[Extracted entries]

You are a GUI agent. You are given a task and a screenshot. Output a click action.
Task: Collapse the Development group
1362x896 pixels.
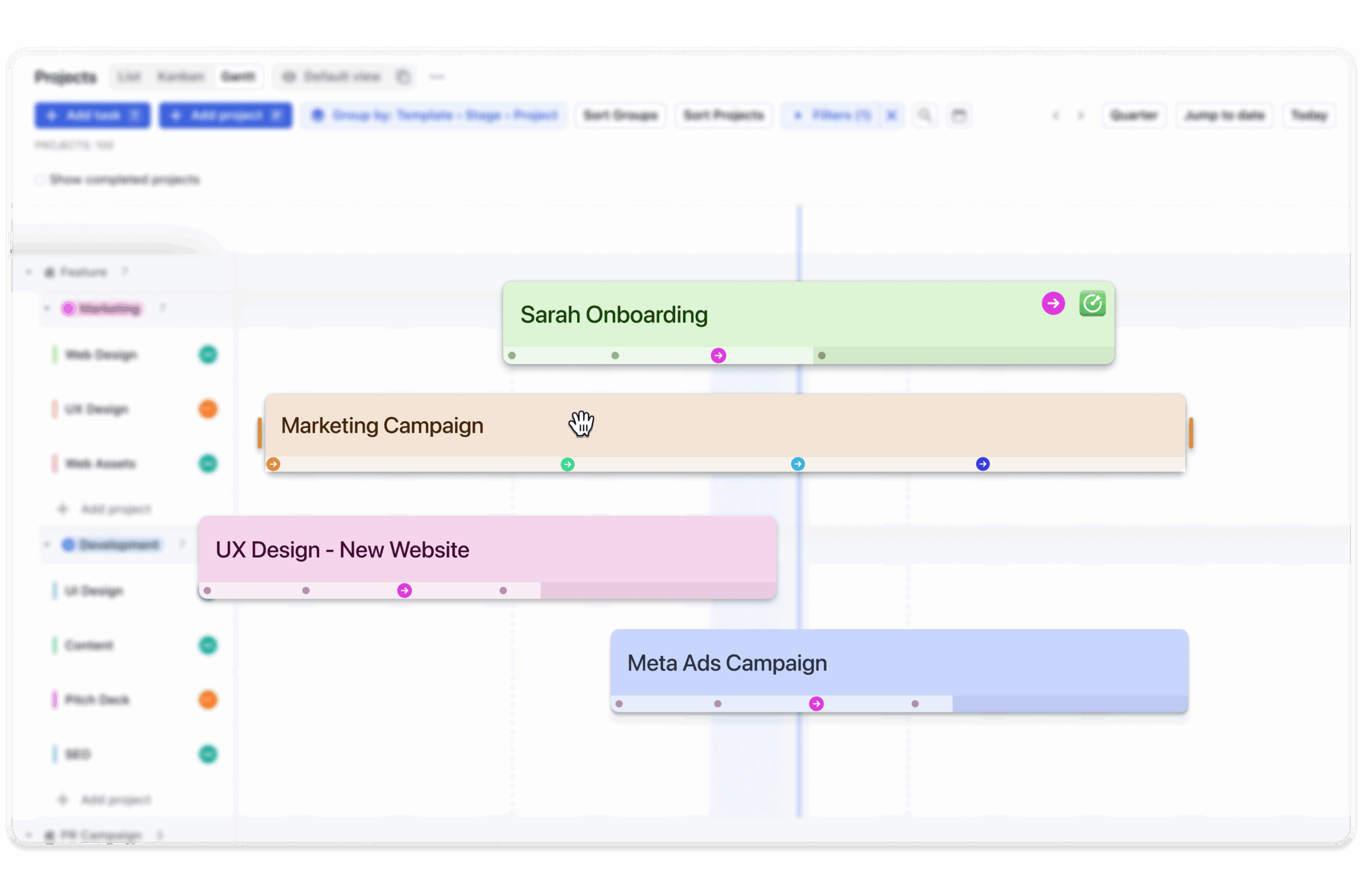47,545
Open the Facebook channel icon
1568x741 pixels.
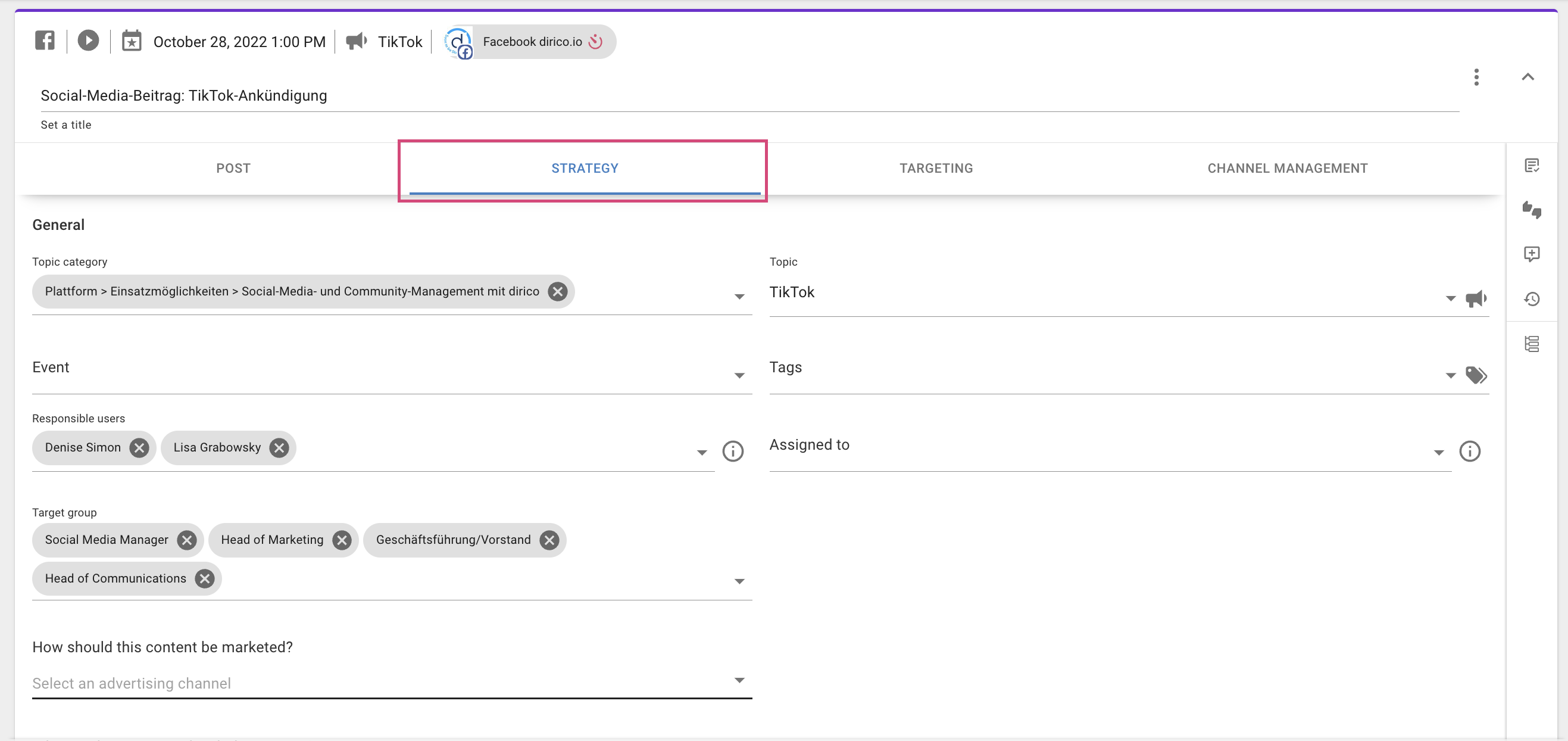pyautogui.click(x=45, y=40)
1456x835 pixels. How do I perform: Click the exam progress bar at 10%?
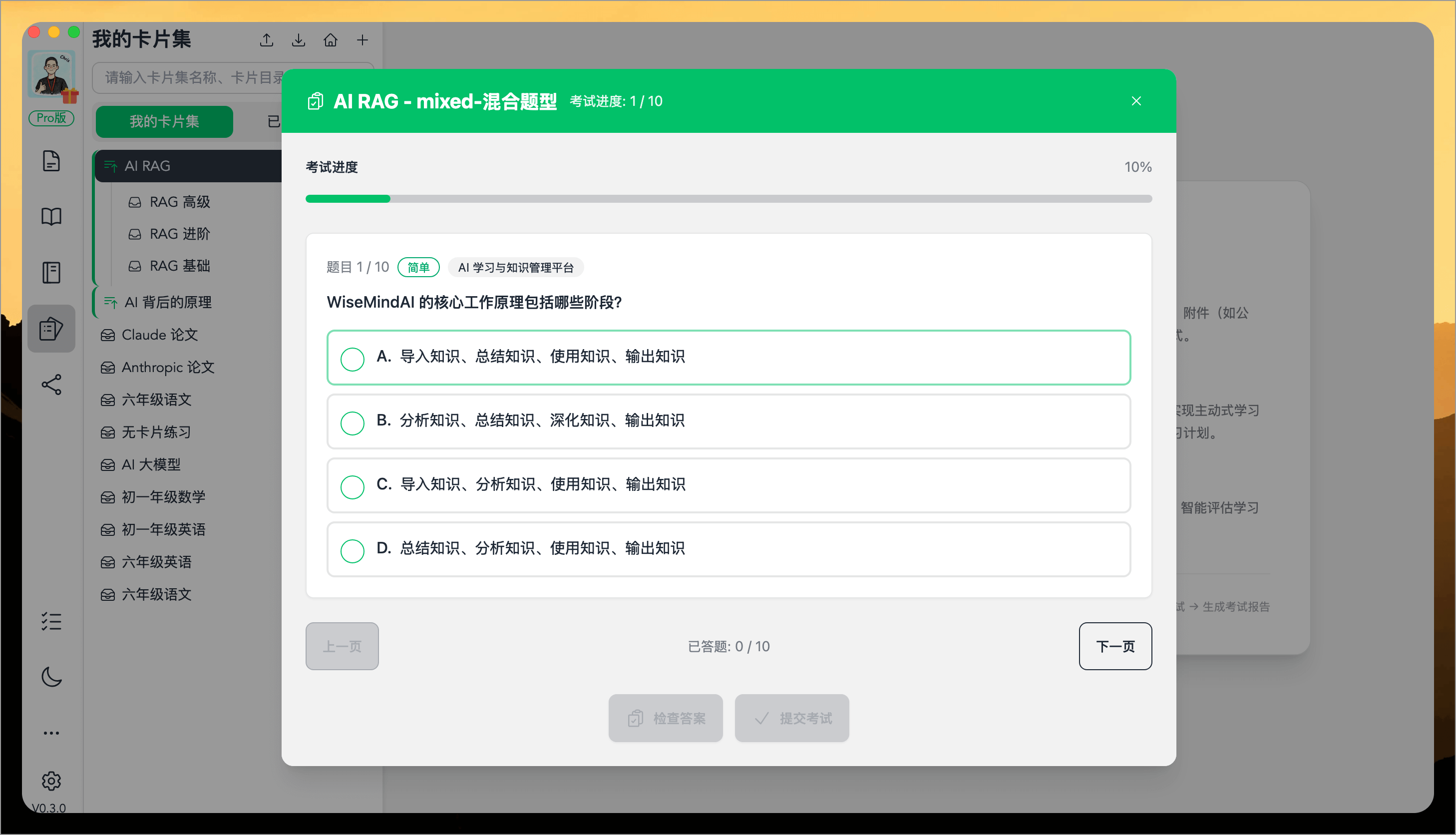pos(728,198)
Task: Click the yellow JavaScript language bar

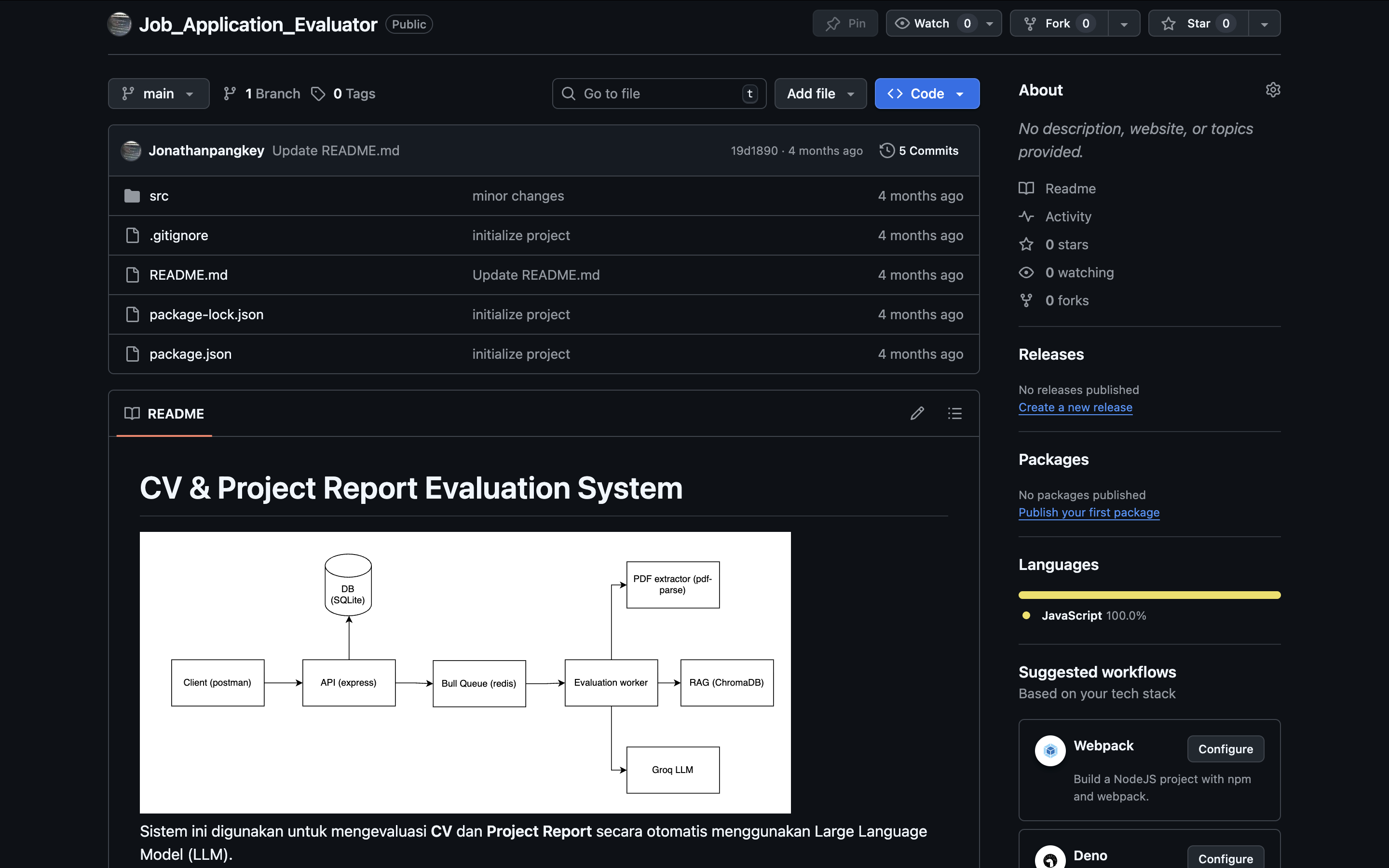Action: point(1149,595)
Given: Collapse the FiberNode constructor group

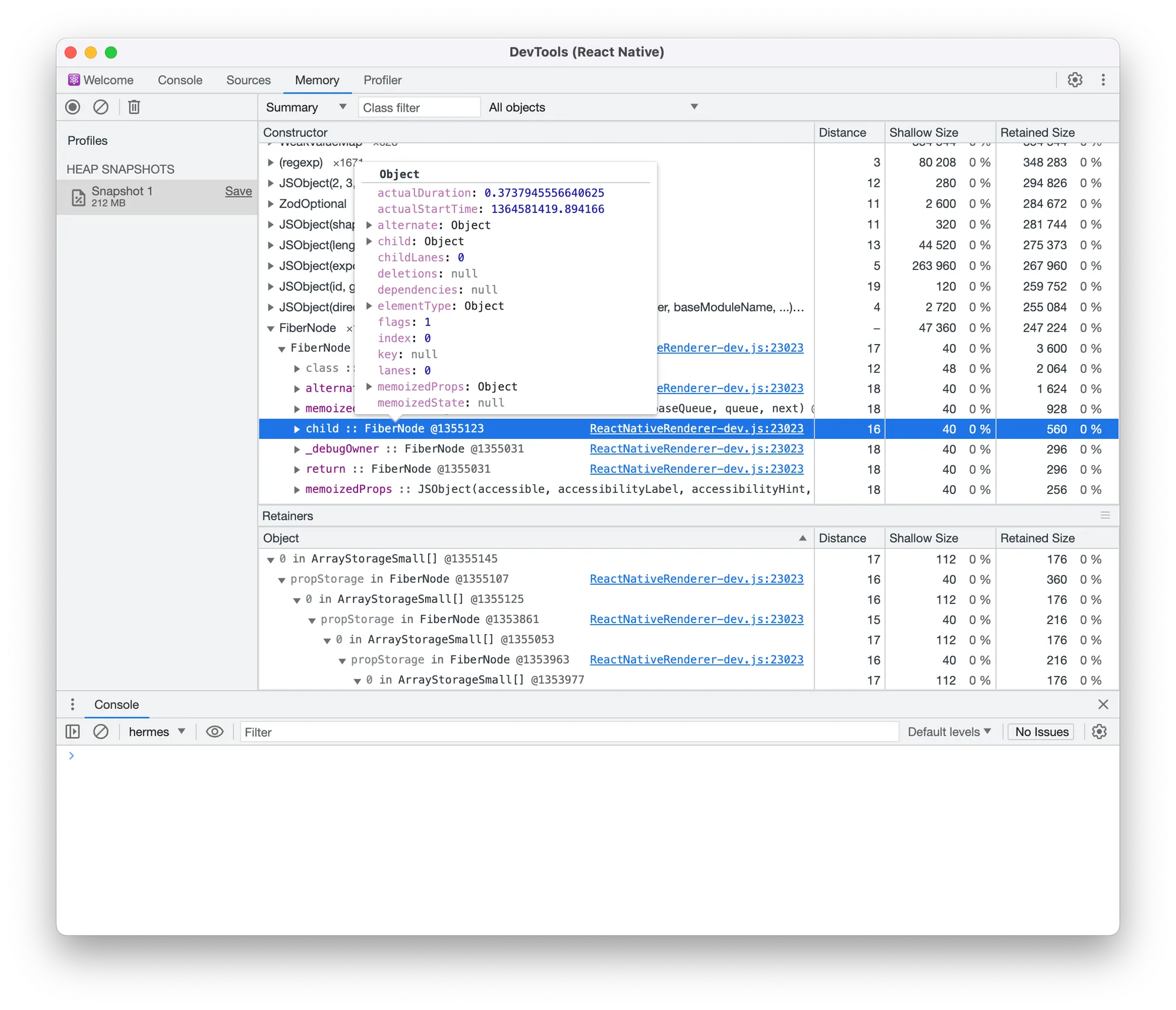Looking at the screenshot, I should click(270, 328).
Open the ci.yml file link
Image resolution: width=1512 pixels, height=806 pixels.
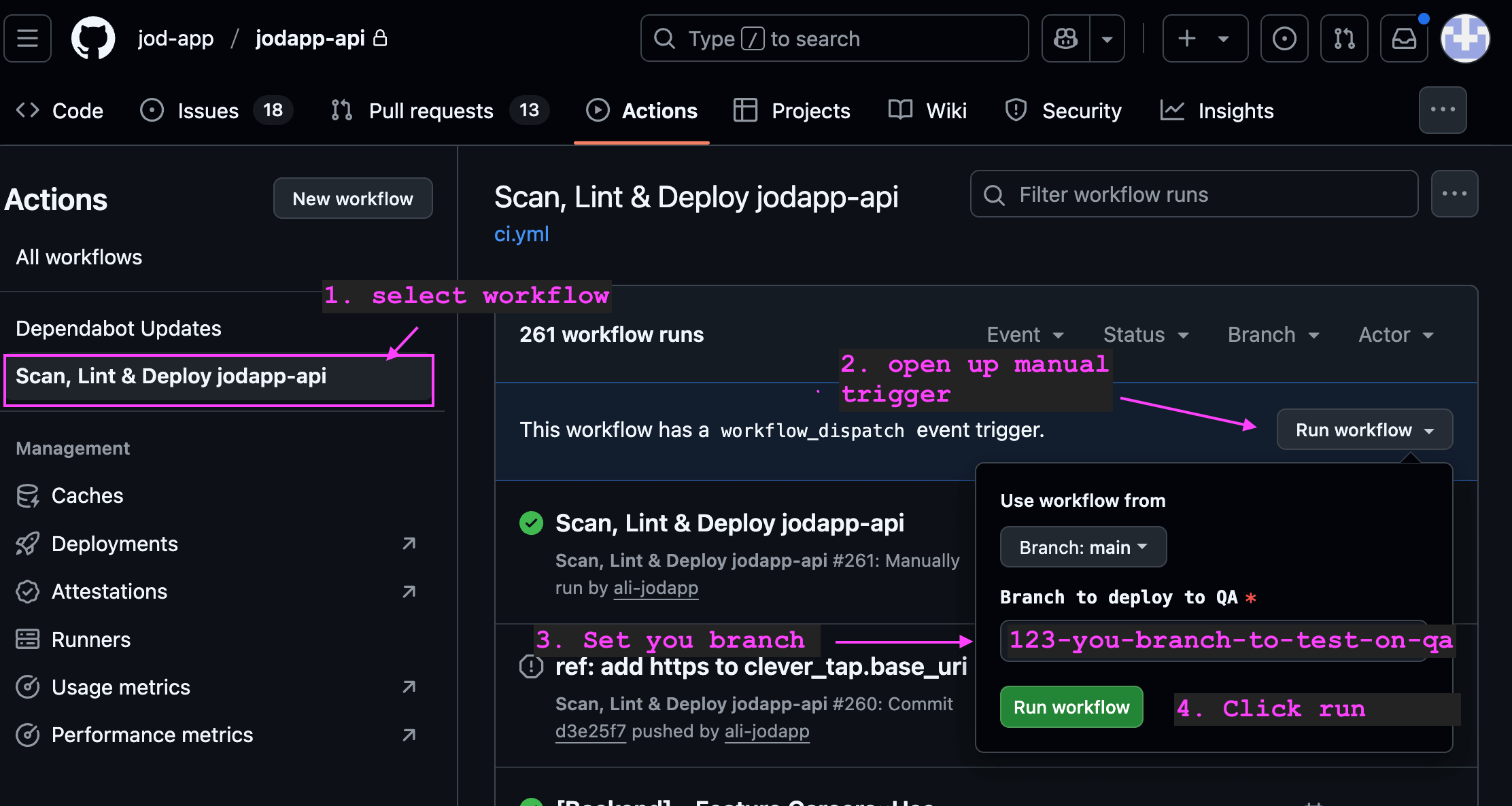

[/Extracted entries]

Your objective → Exact repetition of the material above is required, with the images removed.

Task solution →
You are a GUI agent. You are given a task and a screenshot. Output a click action.
Task: Collapse the Development group
1362x896 pixels.
47,545
Open the Facebook channel icon
1568x741 pixels.
pyautogui.click(x=45, y=40)
1456x835 pixels. How do I perform: Click the exam progress bar at 10%?
pos(728,198)
Task: Click the yellow JavaScript language bar

Action: point(1149,595)
Given: Collapse the FiberNode constructor group

Looking at the screenshot, I should click(270, 328).
Open the ci.yml file link
Image resolution: width=1512 pixels, height=806 pixels.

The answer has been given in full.